Salvadoran-American painter

Marta Ayala is a Salvadoran-American painter and a woman muralist in San Francisco. Her work involves experimenting with colors, themes, etc. She is not tied to a single theme, medium or style. The majority of her work revolves around engaging with the community by collaborating with other artists and teaching classes. She experiments with various colors and uses easily definable lines in her paintings and murals. Ayala's paintings and murals display a mix of colorful images reminiscent of childhood, earthly materials such as rocks and water with a mix of ancient culture. This is the reason for the word "primitive" to describe her work.

== Early life ==
Marta Ayala's artistic career began when she immigrated from El Salvador to San Francisco in 1968 along with her family. Ayala started producing paintings and drawings as a child. She received inspiration from her uncle Camilo Minero. He was a muralist and she followed in his footsteps. Her artwork has primitive and childlike characteristics. She is self-taught, evident from the outlines used in her images.

She attended schools throughout San Francisco and in Venezuela to further her skills.

Ayala received her college education in San Francisco. She attended San Francisco City college between 1977 and 1978. After a short break, in the years 1980–82, Ayala left San Francisco for Venezuela to study at the Art Institute of Sucre. From 1989 through 1993 she went to the Precita Eyes Mural Center to apprentice with Susan Cervantes (Latina muralist). She returned to San Francisco City college after her apprenticeship.

== Career ==
She teaches various members of the Bay area community about murals, especially children. She works with young children in a "Spanish Through Art" class. Because of the murals she painted all over the city (with contributions from others) she received Best Public Art award in San Francisco.

Ayala has contributed to the infamous Balmy Alley in the Mission District of San Francisco. Las Mujeres Muralistas paved the way for Ayala and other Latinas in the San Francisco mural movement.

== Works ==
===Self portrait===
This 18 × 24 inch painting was created with oil on canvas. Ayala painted herself grinning with satisfaction while her dream-like self is depicted in darker colors with a serious demeanor in the background. The style is primitive as there is a clear distinction between herself and the background.

=== Dreaming===
Dreaming was created using charcoal.
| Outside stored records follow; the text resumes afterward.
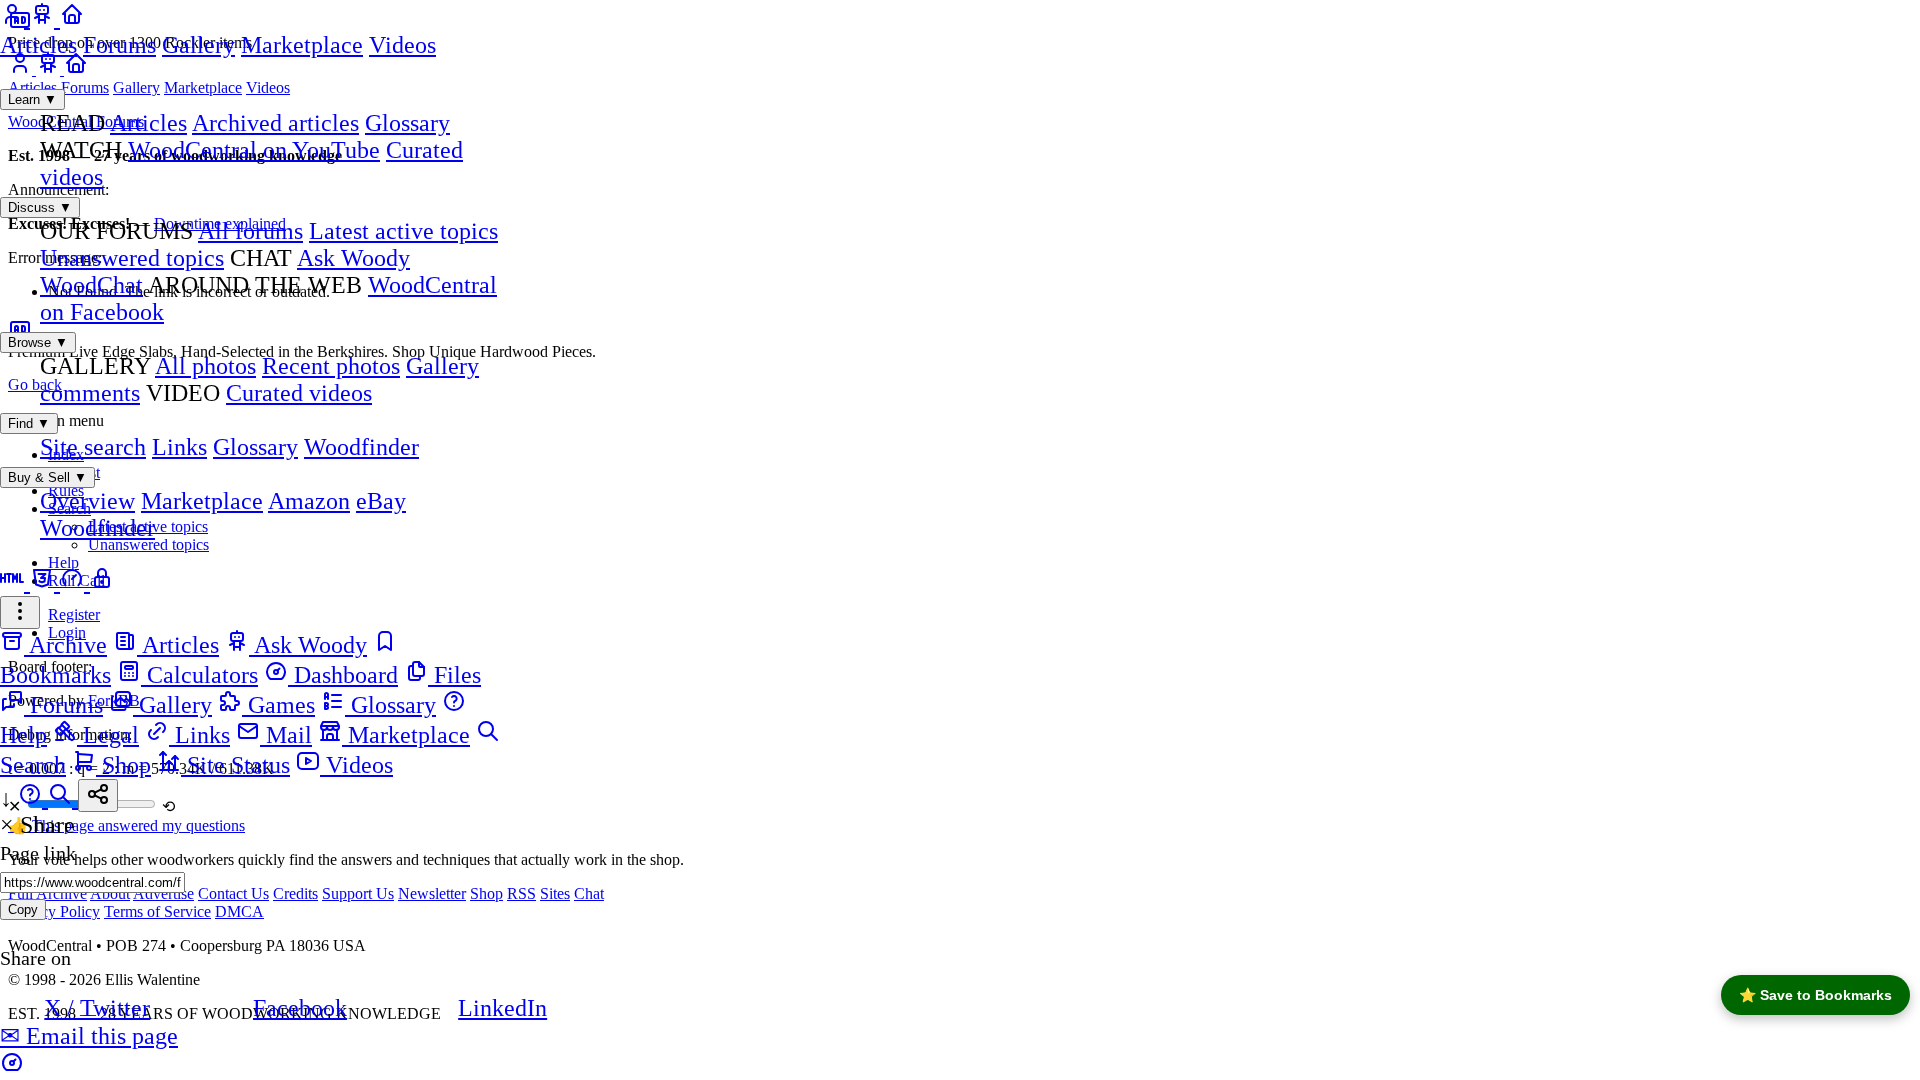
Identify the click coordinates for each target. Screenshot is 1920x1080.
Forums (119, 45)
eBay (381, 501)
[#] (102, 582)
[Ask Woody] (45, 18)
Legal (108, 735)
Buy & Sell (47, 477)
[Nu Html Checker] (15, 582)
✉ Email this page (89, 1036)
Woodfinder (361, 447)
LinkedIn (502, 1008)
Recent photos (331, 366)
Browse (38, 342)
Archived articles (275, 123)
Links (179, 447)
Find (29, 423)
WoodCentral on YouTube (254, 150)
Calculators (199, 675)
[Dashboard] (12, 1066)
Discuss (40, 207)
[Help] (33, 798)
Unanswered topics (132, 258)
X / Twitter (97, 1008)
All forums (250, 231)
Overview (87, 501)
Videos (402, 45)
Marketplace (302, 45)
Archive (65, 645)
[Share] (98, 795)
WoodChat (91, 285)
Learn (32, 99)
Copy (23, 909)
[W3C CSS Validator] (45, 582)
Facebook (300, 1008)
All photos (205, 366)
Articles (38, 45)
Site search (93, 447)
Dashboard (343, 675)
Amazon (309, 501)
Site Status (235, 765)
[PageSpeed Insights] (75, 582)
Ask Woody (353, 258)
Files (454, 675)
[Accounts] (15, 18)
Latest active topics (403, 231)
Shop (123, 765)
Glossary (407, 123)
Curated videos (299, 393)
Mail (286, 735)
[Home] (72, 18)
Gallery (198, 45)
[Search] (63, 798)
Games (278, 705)
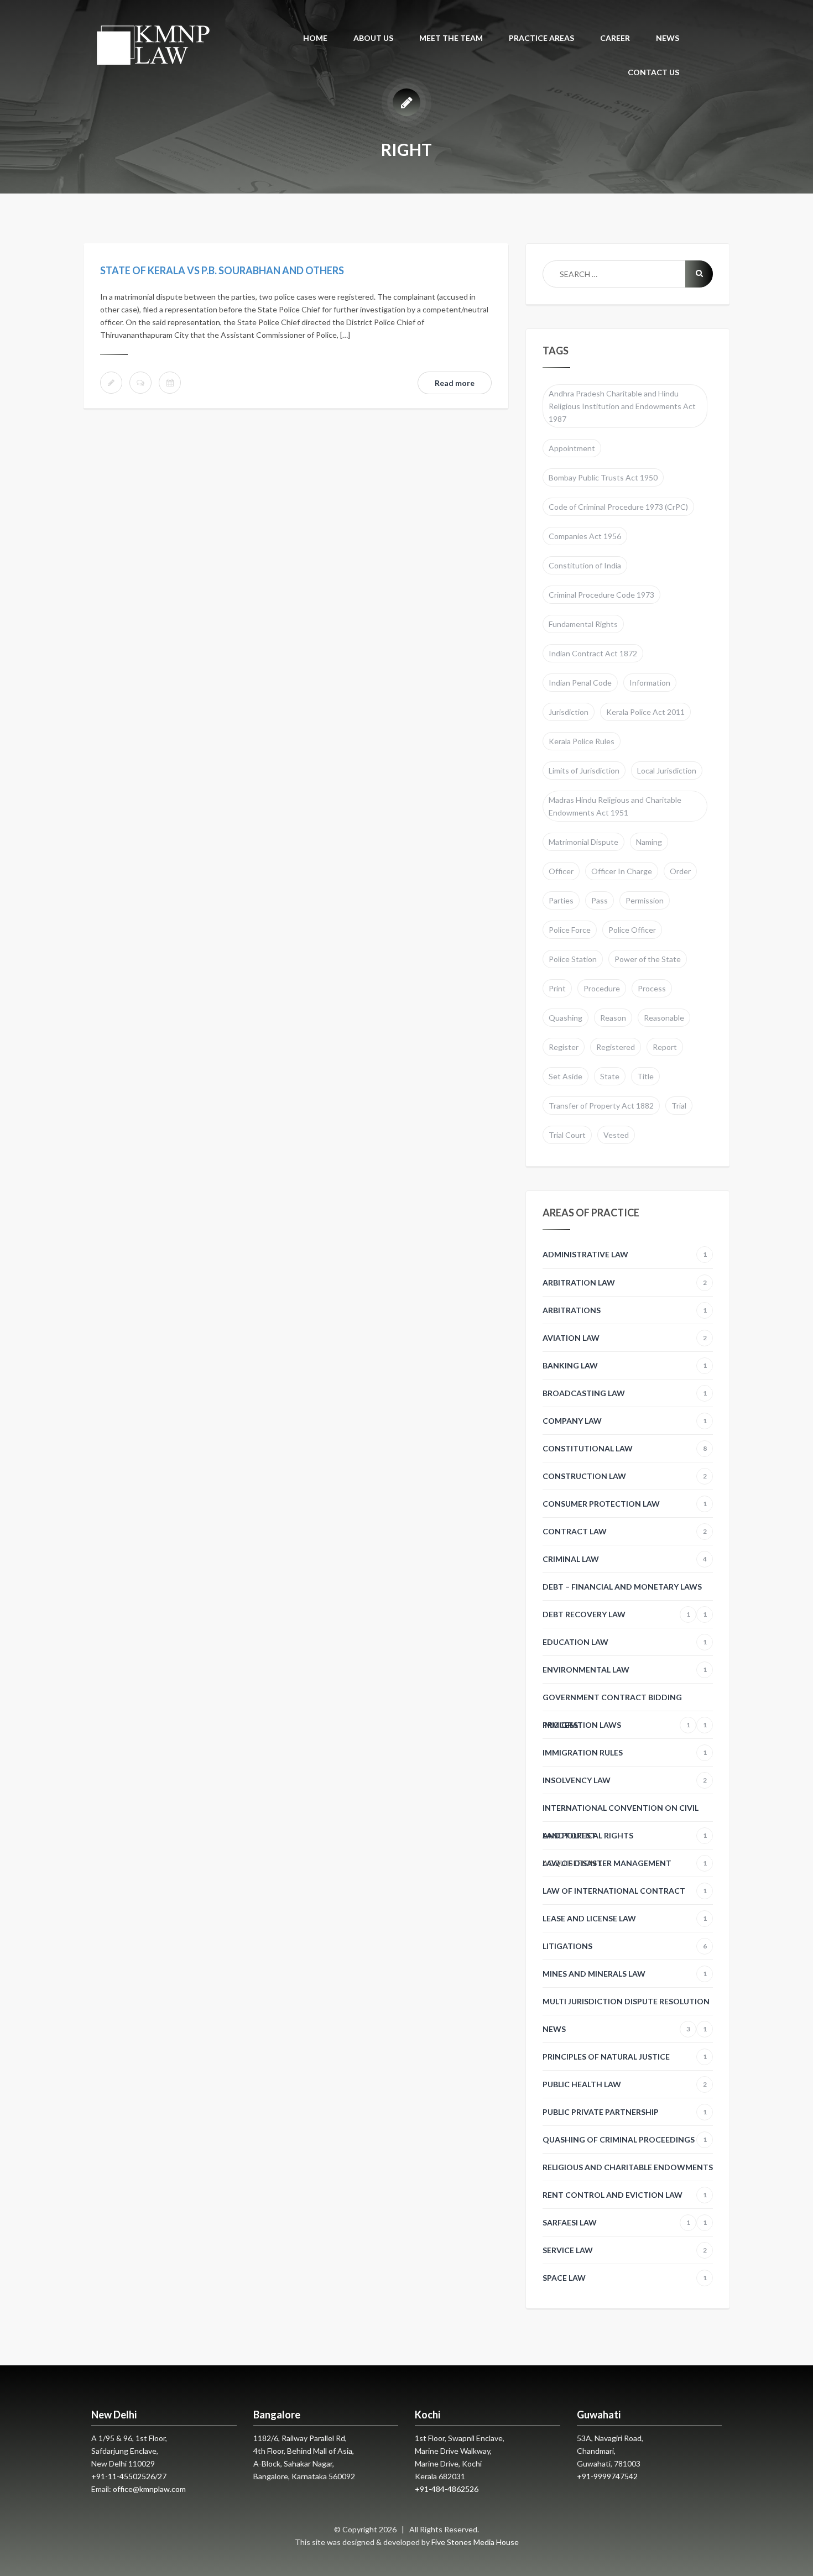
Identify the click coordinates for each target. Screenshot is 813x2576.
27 (162, 2476)
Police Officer (632, 929)
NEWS (667, 38)
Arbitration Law (625, 1282)
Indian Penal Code (580, 682)
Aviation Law (625, 1337)
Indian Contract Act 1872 (593, 653)
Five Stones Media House (475, 2542)
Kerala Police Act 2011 (645, 712)
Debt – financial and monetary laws (625, 1591)
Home (315, 38)
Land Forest (569, 1835)
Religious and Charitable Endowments (628, 2171)
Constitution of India (585, 565)
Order (680, 871)
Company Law (625, 1420)
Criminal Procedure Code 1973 (601, 594)
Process (652, 988)
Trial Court (567, 1135)
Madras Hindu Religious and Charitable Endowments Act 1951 (615, 806)
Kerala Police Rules (581, 741)
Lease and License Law (625, 1918)
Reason (613, 1017)
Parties (561, 900)
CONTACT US (653, 72)
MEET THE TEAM (451, 38)
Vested (616, 1135)
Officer (561, 871)
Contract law (625, 1531)
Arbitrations (625, 1310)
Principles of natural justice (625, 2056)
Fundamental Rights (583, 624)
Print (557, 988)
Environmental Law (625, 1669)
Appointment (572, 448)
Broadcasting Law (625, 1393)
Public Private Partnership (625, 2112)
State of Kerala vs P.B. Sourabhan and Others (222, 270)
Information (649, 682)
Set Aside (565, 1076)
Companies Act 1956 (585, 536)
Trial (678, 1105)
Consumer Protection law (625, 1503)
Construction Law (625, 1476)
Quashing (565, 1017)
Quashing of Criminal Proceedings (625, 2139)
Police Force (570, 929)
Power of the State (647, 959)
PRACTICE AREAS (541, 38)
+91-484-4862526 (446, 2489)
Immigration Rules (625, 1752)
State (609, 1076)
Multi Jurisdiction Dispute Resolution (626, 2006)
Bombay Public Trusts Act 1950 (603, 477)
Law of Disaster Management (625, 1863)
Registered (615, 1047)
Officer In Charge (621, 871)
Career (615, 38)
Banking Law (625, 1365)
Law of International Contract (625, 1890)
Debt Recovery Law (616, 1614)
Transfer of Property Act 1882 (601, 1105)
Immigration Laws (616, 1724)
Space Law (625, 2277)
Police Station (573, 959)
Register (564, 1047)
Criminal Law (625, 1559)
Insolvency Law (625, 1780)
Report (665, 1047)
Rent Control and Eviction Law (625, 2199)
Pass (599, 900)
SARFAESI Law (616, 2222)
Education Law (625, 1642)
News (616, 2029)
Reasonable (664, 1017)
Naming (649, 842)
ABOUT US (373, 38)
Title (645, 1076)
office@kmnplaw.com (149, 2489)
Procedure (601, 988)
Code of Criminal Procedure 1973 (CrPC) (618, 506)
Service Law (625, 2250)
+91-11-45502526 (123, 2476)
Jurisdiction (568, 712)
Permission (645, 900)
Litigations (625, 1946)
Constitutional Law (625, 1448)
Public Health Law (625, 2084)
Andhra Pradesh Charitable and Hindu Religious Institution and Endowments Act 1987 (622, 406)
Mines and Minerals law (625, 1973)
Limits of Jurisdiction (584, 770)
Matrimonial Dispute (583, 842)
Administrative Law (625, 1254)
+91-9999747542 (607, 2476)
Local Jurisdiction (666, 770)
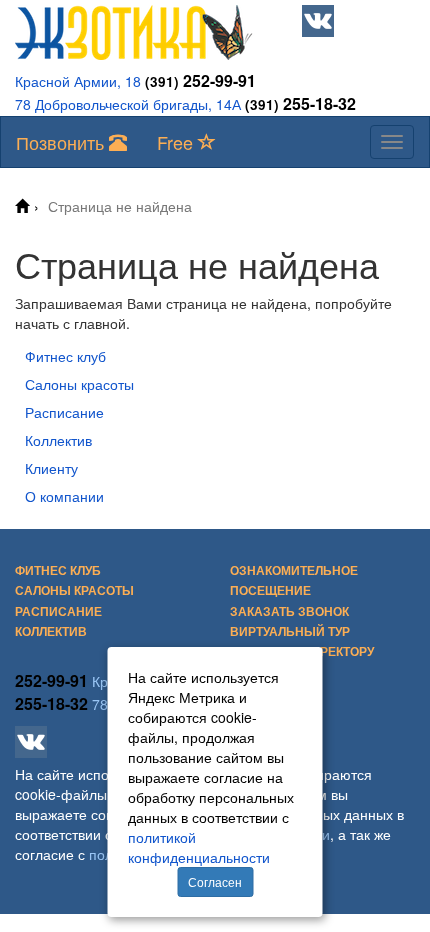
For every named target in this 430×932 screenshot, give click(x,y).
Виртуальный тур (290, 631)
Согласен (215, 881)
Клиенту (51, 468)
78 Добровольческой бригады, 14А (128, 104)
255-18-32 (300, 103)
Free (177, 142)
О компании (64, 496)
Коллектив (58, 440)
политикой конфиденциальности (199, 847)
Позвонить (62, 142)
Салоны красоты (79, 384)
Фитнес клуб (65, 356)
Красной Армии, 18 (78, 81)
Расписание (64, 412)
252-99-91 (200, 80)
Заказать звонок (289, 611)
Ayala contributes to a theme that is common to many Latin American artists–dreams. In this piece, a woman is lying down dreaming of a naked angel-looking-man that the woman is drooling over. The third part of the image appears to be a heart inflamed. It is stated that Ayala is trying to depict the sin of lust. The woman seems content, but a mixed emotions flow because of the inflamed heart–portraying shame.

===Manjushri (2001)===
The Manjushri mural is in Balmy Alley. It shows an enlightened Buddhist creature painted with various colors surrounding the piece. Ayala uses elements from Tibetan Art with a mix of Latin American Art.

=== Waiting for 52 Excelsior (2001)===
This public mural was created with paint on a wall. Nature and urbanism are displayed in this mural but without clear distinctions; everything flows together, symbolizing both worlds living together. The mural is located on Excelsior Avenue.

=== Garfield High Mural (2006)===
This mural was painted on a wall at Garfield High School in Palo Alto, California. This work involved the students of the high school as instructed by Ayala. It has childlike characteristics as it was painted by children. The mural displays a small town on a grassy hill filled with butterflies full of color and flowers throughout. It irepresents the transformation of their city or hopes for transformation to a more positive and beautiful one. The cursive words above the mural read, "Latino Power Hope to Transform Our City, Our Future Community, Leadership, Our Friendships, Family."

=== Silver Avenue Family Health Center (2006)===
The Silver Avenue Family Health Center mural is a colorful piece. The mural displays people dancing in different ways in various color schemes. This was a piece of art created with the community.

== Honors and reward ==
- Ayala has received rewards for Best Public Art in the community in years 1998 and 2001.